Колышкин засунул записку за манжет не отрываясь от чтения, и Бестужев усмотрел в этом почти машинальном жесте неуважение к тайне и к себе самому.
— Может, вам подарить эту книгу? — ядовито спросил он, обращение на «вы» усугубляло его раздражение.
— Зачем дарить, — буркнул Колышкин, — здесь и так все конфискуют, — он окинул взглядом книжные полки.
Бестужев обомлел. Может, этот нахал, этот поборник справедливости уже считает его библиотеку своей собственностью? Но ведь он прав! Что бы ему ни присудили, это будет в любом случае с конфискацией. А это значит, что все отнимут, кроме какой-либо жалкой деревеньки… А может, и ее не оставят?! Только сейчас он с полной уверенностью понял, что все эти привычные и родные вещи: стол, ковер, иконы в дорогих, серебряных окладах, эти голландского образца обитые кожей стулья с высокой спинкой, эта картина — станут принадлежать другому человеку. И он не сможет защитить эти милые его сердцу вещи!

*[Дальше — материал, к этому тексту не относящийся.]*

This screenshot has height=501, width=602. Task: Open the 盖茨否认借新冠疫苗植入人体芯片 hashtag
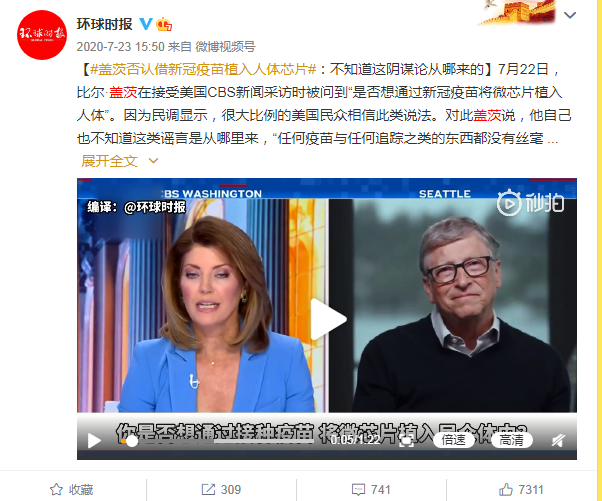click(203, 69)
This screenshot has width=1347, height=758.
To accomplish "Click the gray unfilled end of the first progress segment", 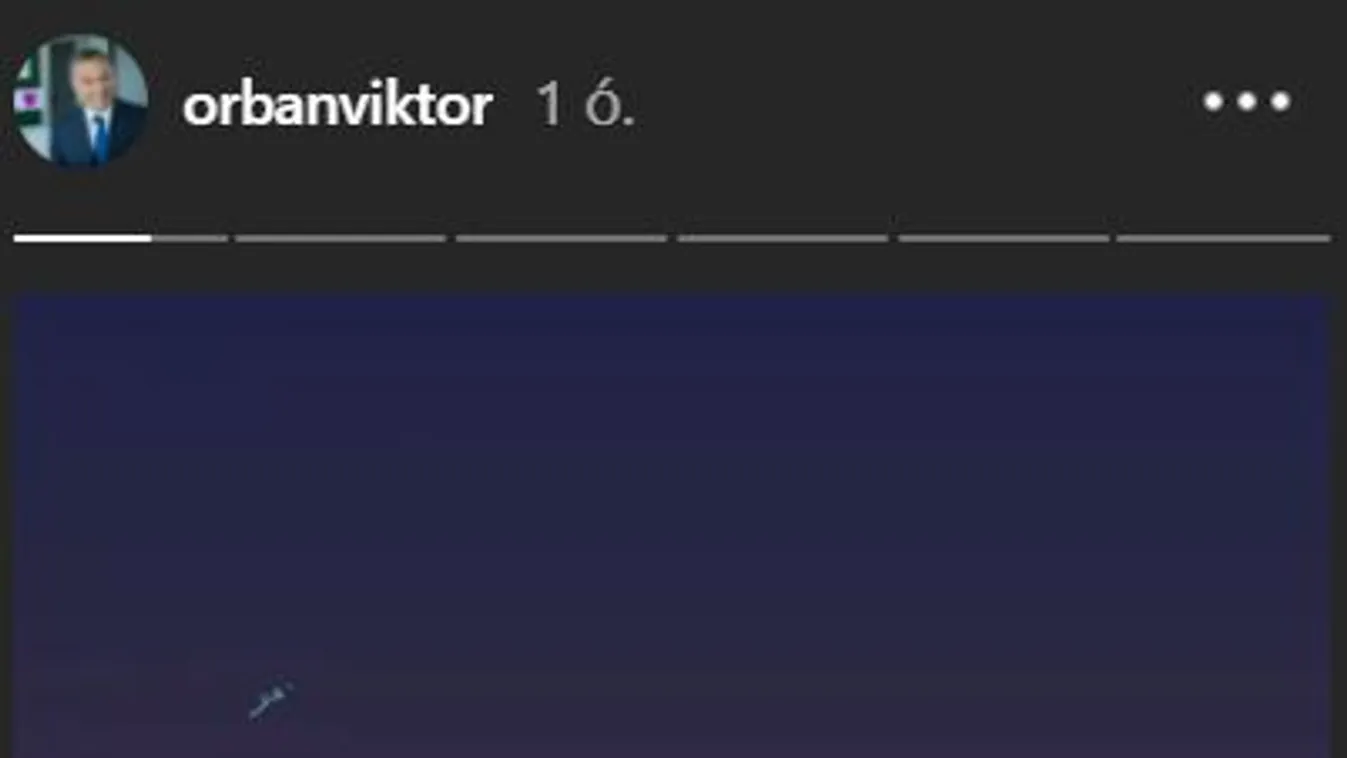I will (190, 238).
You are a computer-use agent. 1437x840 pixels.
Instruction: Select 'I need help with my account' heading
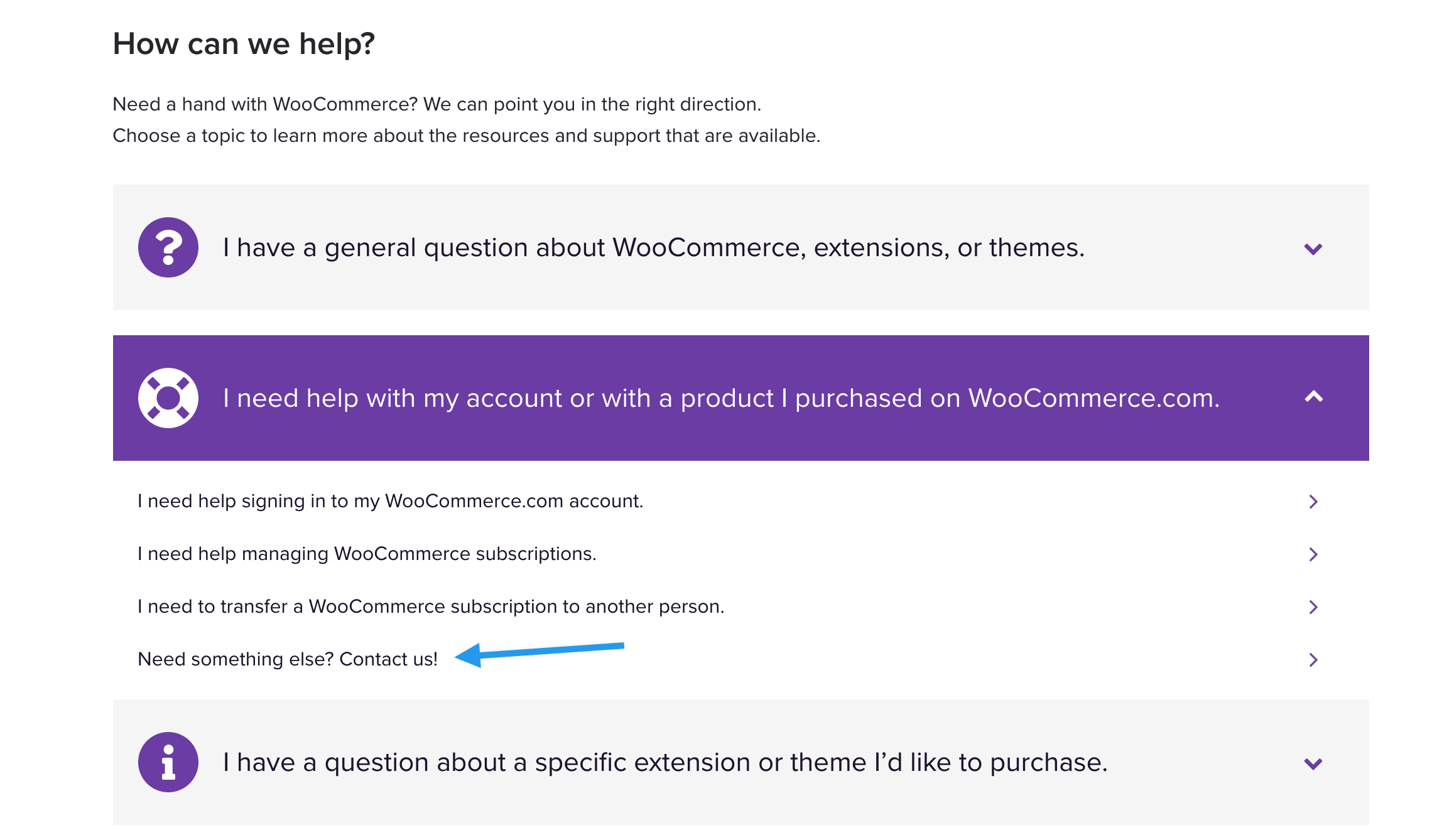(721, 399)
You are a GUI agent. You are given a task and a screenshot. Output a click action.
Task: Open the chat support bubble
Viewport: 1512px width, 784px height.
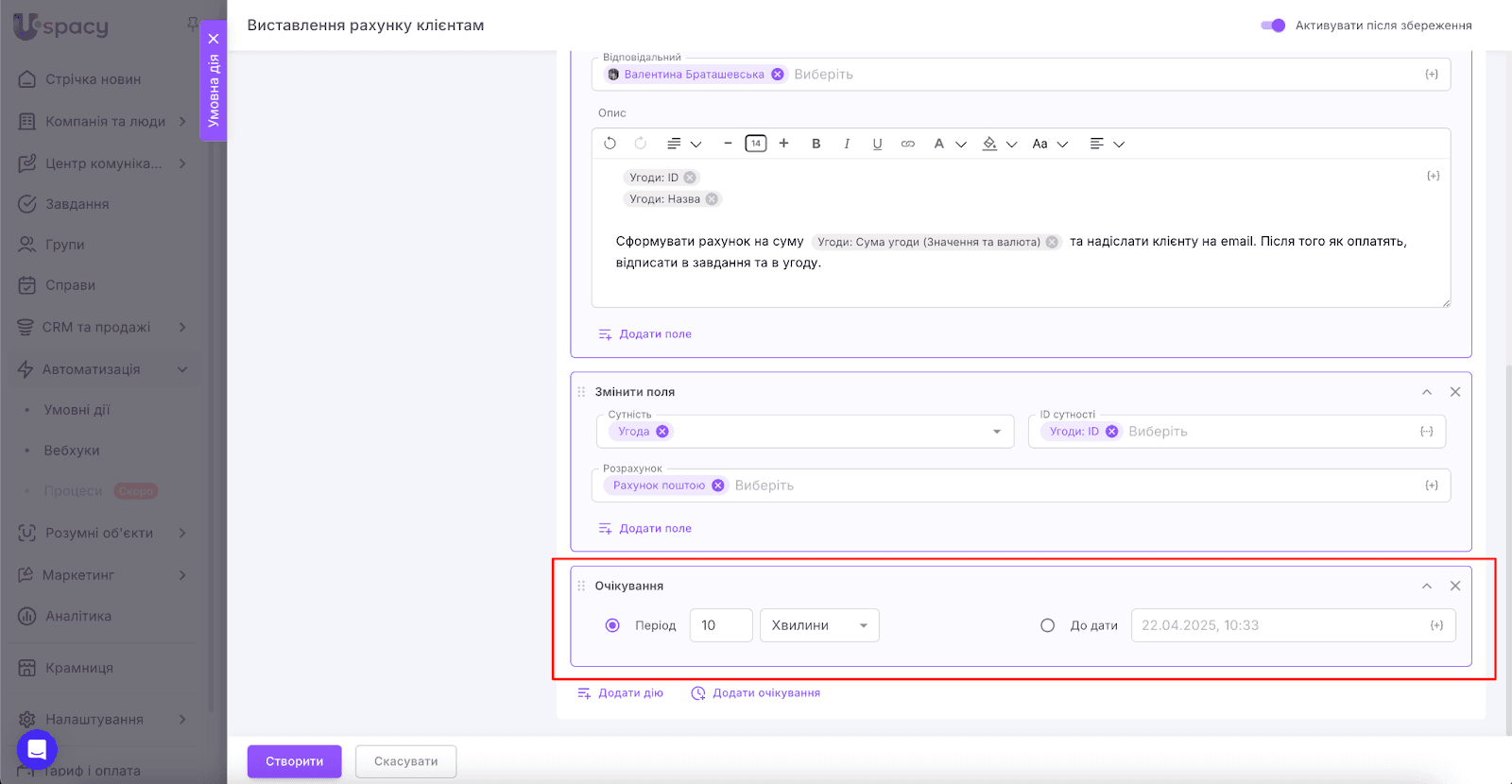pyautogui.click(x=37, y=750)
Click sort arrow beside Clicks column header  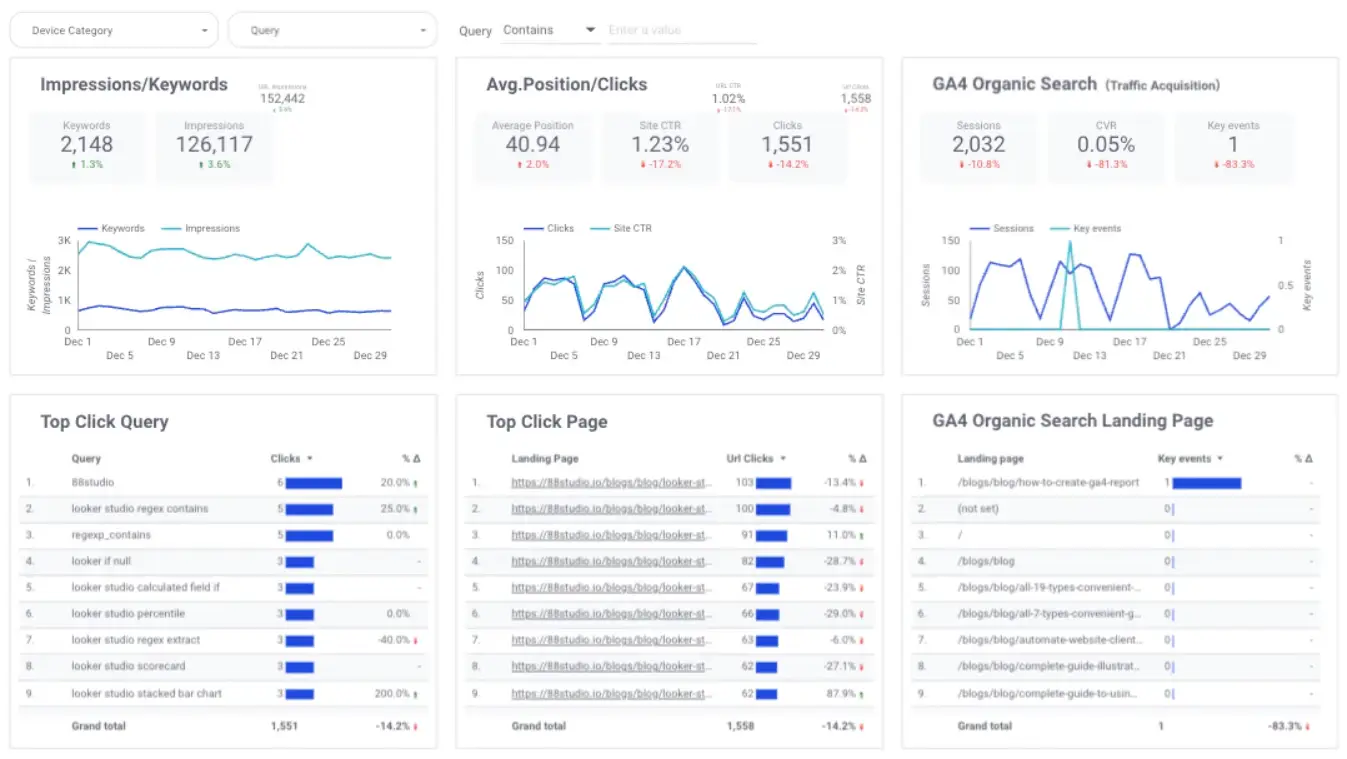point(310,459)
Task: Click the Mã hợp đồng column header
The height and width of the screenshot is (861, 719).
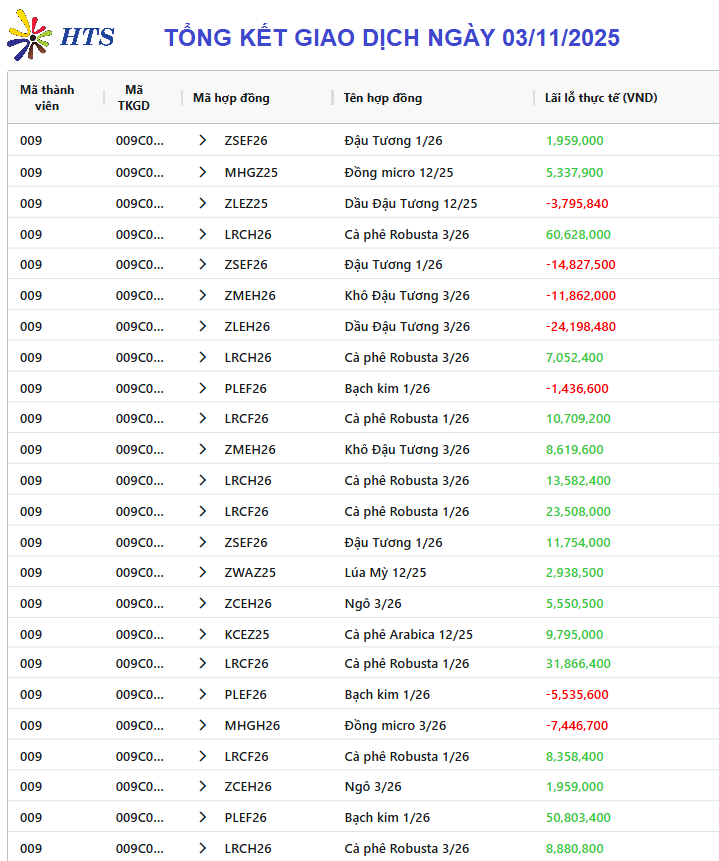Action: pos(231,98)
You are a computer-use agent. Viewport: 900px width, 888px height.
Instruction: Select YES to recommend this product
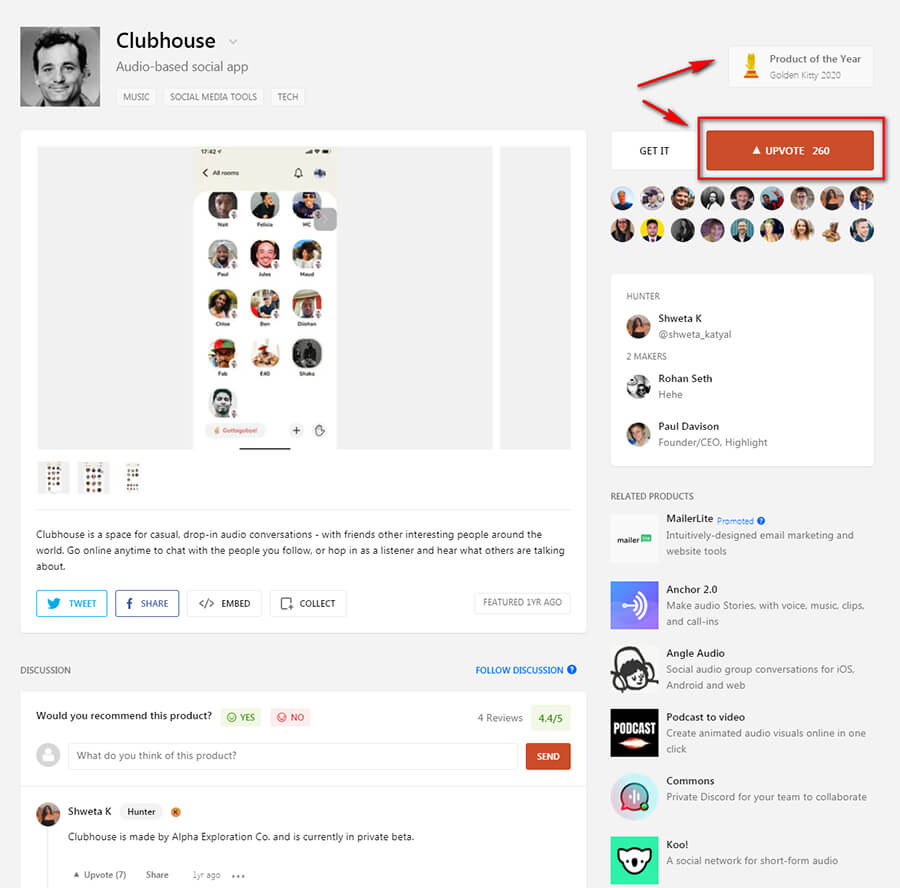pos(241,717)
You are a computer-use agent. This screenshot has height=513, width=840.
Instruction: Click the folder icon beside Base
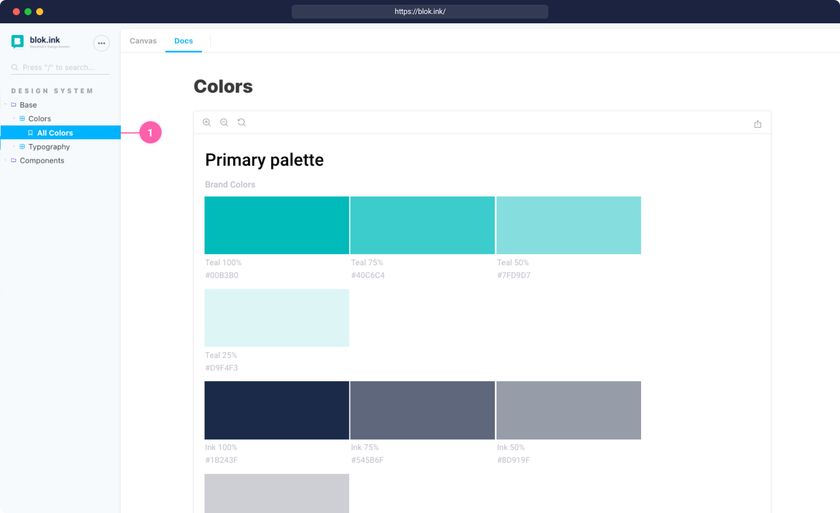13,105
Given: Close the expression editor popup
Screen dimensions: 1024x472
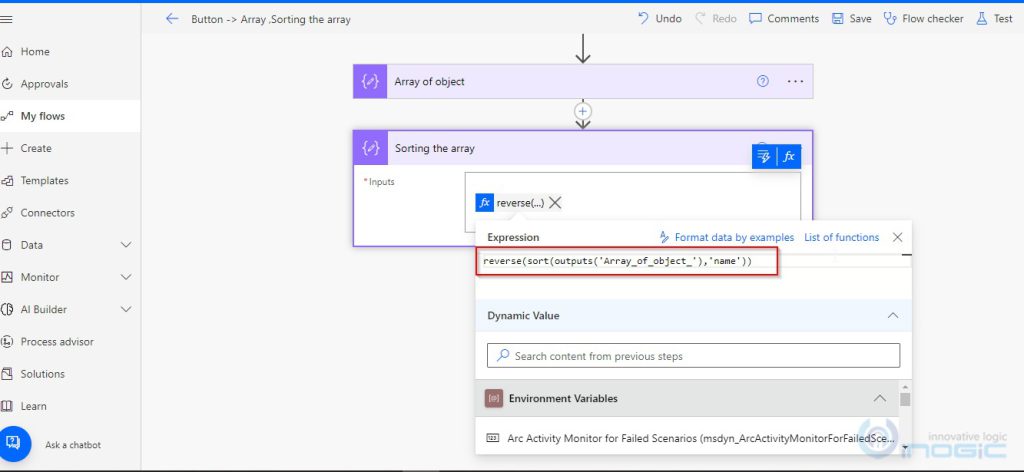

А может быть, сможет? Какое счастье, что при покупке дворца на Каменном острове он оформил все на имя жены. Государыне ничего не стоит взять под арест его супругу, как случилось с юной Марией Лесток, урожденной Мегден. И крепости со своим лекарем сидела, и в ссылку за ним пошла. Но здесь другой случай. Елизавета Петровна из милости, а может по забывчивости, не подвергла супругу Анну Ивановну аресту. Значит, есть малая надежда, что каменноостровский особняк с парком и службами останется за ней… А это еще то значит, что можно перевести из этого дома на Каменный и серебро, и гобелены, и картины, и фарфор — все ценное… не говоря уж о платье. Перевозить следует, конечно, тайно, по ночам, если Колышкин со всем отрядом закроет на это глаза. Если гвардейский сержант увидит в этих ночных вояжах намек на справедливость, то за небольшую мзду… нет, здесь книгами не отделаешься, нужны полноценные подарки.
Колышкин все понял с полуслова и с радостью во взоре согласился во всем помогать арестованному, только посоветовал делать это немедля, пока лед на Неве и на заливе крепок.